(Items listed in a dataset)
☆ ☆ ☆ ☆ ☆ ☆ ☆
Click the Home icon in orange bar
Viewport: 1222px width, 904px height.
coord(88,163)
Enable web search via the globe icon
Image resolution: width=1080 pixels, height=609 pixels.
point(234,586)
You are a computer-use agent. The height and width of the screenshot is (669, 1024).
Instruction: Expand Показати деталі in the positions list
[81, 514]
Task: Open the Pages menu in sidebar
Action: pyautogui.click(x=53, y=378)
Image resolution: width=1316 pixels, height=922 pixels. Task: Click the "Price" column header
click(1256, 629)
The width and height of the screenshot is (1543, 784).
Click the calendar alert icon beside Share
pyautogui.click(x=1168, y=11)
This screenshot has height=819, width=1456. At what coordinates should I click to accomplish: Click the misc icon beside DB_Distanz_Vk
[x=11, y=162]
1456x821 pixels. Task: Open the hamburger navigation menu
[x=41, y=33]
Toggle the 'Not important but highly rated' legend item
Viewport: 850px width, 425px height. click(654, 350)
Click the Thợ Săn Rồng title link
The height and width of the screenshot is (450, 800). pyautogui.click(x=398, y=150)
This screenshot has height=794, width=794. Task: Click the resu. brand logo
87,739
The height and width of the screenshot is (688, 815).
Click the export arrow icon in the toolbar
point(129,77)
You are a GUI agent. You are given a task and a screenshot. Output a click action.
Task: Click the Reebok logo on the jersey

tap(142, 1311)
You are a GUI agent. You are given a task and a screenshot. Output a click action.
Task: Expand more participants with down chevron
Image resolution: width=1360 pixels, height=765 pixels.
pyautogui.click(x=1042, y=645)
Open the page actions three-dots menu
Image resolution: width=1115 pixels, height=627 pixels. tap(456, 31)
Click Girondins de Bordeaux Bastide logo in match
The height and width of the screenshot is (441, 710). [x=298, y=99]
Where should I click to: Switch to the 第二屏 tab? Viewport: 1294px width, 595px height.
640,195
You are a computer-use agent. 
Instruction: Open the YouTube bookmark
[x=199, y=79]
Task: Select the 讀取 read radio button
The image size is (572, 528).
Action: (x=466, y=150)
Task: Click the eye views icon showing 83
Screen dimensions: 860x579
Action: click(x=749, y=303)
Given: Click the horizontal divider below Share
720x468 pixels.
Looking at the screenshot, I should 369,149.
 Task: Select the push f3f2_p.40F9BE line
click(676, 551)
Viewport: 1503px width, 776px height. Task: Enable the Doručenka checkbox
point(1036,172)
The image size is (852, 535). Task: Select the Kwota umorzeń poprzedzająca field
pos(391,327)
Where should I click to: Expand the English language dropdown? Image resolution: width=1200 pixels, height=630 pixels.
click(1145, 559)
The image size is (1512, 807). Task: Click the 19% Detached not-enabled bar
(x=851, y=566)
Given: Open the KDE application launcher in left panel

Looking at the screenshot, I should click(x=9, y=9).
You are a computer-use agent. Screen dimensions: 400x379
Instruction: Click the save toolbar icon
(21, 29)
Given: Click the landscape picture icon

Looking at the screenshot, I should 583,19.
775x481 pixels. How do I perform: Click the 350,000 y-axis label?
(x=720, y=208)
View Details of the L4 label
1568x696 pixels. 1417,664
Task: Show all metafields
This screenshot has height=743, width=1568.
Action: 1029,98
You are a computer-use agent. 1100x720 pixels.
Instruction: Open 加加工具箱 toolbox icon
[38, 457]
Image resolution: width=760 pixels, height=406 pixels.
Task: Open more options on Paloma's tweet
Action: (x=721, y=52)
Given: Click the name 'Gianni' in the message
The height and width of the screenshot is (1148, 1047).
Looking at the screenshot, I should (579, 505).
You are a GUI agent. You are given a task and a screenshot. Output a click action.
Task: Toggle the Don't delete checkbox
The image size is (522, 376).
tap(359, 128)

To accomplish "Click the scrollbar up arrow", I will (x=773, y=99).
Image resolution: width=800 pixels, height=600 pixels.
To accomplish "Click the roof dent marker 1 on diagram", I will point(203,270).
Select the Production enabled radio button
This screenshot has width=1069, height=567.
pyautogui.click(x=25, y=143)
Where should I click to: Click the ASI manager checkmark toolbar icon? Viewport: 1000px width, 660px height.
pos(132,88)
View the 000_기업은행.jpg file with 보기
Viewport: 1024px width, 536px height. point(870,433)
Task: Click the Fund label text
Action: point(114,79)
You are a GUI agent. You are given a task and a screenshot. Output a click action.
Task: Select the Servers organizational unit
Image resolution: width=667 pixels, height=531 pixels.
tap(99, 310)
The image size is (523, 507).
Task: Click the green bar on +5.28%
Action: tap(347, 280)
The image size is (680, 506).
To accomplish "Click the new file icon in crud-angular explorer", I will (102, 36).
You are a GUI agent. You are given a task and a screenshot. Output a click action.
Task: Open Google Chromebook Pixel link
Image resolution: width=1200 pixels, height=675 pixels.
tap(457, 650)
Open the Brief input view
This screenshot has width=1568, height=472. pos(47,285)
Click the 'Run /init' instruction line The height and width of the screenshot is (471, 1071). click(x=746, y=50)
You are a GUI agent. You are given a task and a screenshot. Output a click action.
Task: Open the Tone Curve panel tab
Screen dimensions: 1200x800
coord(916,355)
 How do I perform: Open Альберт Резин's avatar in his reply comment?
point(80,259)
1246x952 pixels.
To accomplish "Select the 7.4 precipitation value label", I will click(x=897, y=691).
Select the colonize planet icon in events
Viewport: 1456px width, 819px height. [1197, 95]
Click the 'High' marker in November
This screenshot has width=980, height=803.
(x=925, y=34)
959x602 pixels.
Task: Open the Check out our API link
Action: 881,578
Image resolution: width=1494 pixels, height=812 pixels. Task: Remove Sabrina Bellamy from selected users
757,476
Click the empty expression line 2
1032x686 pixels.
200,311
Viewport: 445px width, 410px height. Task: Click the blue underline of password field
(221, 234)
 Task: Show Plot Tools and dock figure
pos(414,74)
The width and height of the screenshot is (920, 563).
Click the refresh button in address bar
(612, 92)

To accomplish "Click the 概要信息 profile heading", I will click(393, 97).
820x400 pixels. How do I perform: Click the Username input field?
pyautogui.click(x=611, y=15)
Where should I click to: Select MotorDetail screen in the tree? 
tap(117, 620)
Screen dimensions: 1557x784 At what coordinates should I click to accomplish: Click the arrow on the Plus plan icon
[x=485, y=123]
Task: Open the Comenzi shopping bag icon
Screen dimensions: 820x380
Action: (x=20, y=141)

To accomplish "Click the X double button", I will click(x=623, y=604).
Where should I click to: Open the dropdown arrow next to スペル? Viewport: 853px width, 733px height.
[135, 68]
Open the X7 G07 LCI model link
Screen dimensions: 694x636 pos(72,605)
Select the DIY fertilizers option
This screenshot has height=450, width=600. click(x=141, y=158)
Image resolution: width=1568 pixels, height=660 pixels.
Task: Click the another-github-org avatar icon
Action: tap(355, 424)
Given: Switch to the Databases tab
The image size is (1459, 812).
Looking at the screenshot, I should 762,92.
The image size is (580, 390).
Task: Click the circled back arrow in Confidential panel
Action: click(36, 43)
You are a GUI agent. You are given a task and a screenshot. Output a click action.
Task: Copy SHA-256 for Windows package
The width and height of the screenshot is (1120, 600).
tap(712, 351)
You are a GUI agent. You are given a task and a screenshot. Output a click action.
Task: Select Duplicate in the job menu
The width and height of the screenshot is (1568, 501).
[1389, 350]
☆ ☆ ☆ ☆ ☆ ☆ ☆
Start at the first line of the entries and stop at the line with "You are a computer-use agent. The". Retype each of those lines exactly, both ends included.

Click the Home icon in orange bar
Viewport: 1222px width, 904px height.
coord(88,163)
Enable web search via the globe icon
Image resolution: width=1080 pixels, height=609 pixels.
point(234,586)
You are a computer-use agent. The height and width of the screenshot is (669, 1024).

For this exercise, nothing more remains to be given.